A quick Google search revealed that vintage items may be not just valuable on Etsy, but also a collector's item.

'I noticed on the glass jars, there were handwritten labels that had dates on them, years, like 1935, 1939, which I thought was really cool," says Julia Moore of the seeds and jars she found in her garage attic. (Submitted by Julia Moore)

"It did make me wonder who they belong to, which made me think of my neighbour Dot, who has been living next door to this house since this house was built. So I connected with her, and she is still in contact with the original owner of the house, his daughter."

Moore picked up the phone and was soon chatting with Judy Arena, who grew up in the Ramsay house.

The seeds belonged to Arena's great-grandfather Thomas S. Purver, who came to Canada from England in 1904.

And he was not your garden-variety gardener.

"His house had about three lots, so he grew flowers and vegetables, which he sold at his store ... T.S. Purver, Seedsman & Florist," Arena said.

"He sold ice cream, tobacco, plants and seeds. I still have the scale that he weighed the seeds on to sell. At the back of his house he had a shed, and all the walls were covered with first- and second-place certificates and his red and blue ribbons."

The shop was called T.S. Purver, Seedsman & Florist. The items for sale included ice cream, tobacco, plants and seeds, as well as flowers grown in the owner's home garden in Crescent Heights. (Submitted by Judy Arena)

Arena's family has carried on the gardening tradition with pride, she said, always growing plants from seeds.

"My grandfather taught my father Clayton how to garden, how to grow plants from seeds," she said, adding that his house was in Crescent Heights, known at the time as the Village of Crescent Heights.

Judy Arena says her great grandfather Thomas S. Purver won many accolades, blue ribbons and trophies for his plants and seeds. (Submitted by Judy Arena)

When my great grandfather died in 1951, he would have put those seeds in his cellar, where it would be cool," she said. "And they probably stayed there until my great grandmother passed away in 1967. And my dad has taken care of my great grandfather's house, and his gardens, for my grandmother.

"So, when she passed away, he would have taken that little wooden box and put it in, I guess, in his garage."

Moore has owned the house in Ramsay — one of Calgary's oldest neighbourhoods — for six years.

"I'm so happy to hear about the history of the house," she said. "When we did have a chance to talk, she told me about how her parents built this house, and told me the history and, and it was so fun to hear. Kind of the origins of my house and her story, and now it's our family's story."

Thomas S. Purver, his wife Dorcas, daughter Kate (Kitty) and grandson Clayton Hutt. (Submitted by Judy Arena)

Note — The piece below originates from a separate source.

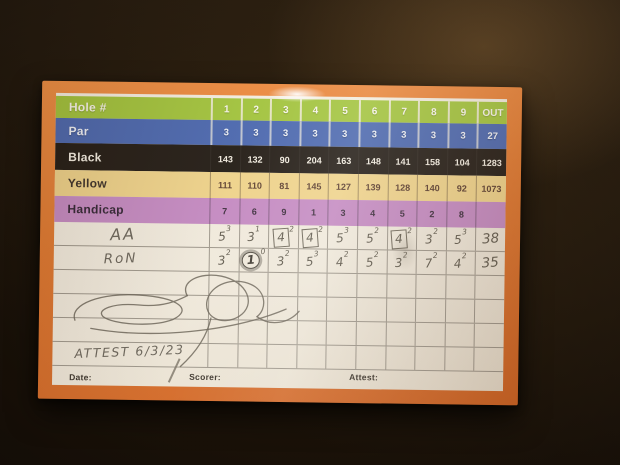 This screenshot has width=620, height=465. Describe the element at coordinates (492, 136) in the screenshot. I see `cell-out: 27` at that location.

Moore is going to return the seed tray to its rightful owner, but said she plans to try growing a few of the seeds in the garden.

'Since I'm now homeschooling, like everybody else, we thought it would be a really fun project to do with my daughter to take some of the seeds and to see if we can grow any of them, see if any of them are viable," she said.

"So we're going to do a little science project with that."

The seeds and the packaging itself are vintage, and Moore decided to find out who they belonged to. She returned them to T.S. Purver's great-granddaughter Judy Arena. (Submitted by Julia Moore)

Arena approves of the plan.

"It's just so wonderful, and I have two great two granddaughters, Emma and Natalie, who are enjoying growing seeds right now themselves. So this is, it's just so nice," she said.

"My great grandfather, this was his passion, to see these flowers and vegetables grow. So he, I think, would be so happy to hear this, If he was alive."


With files from the Calgary Eyeopener.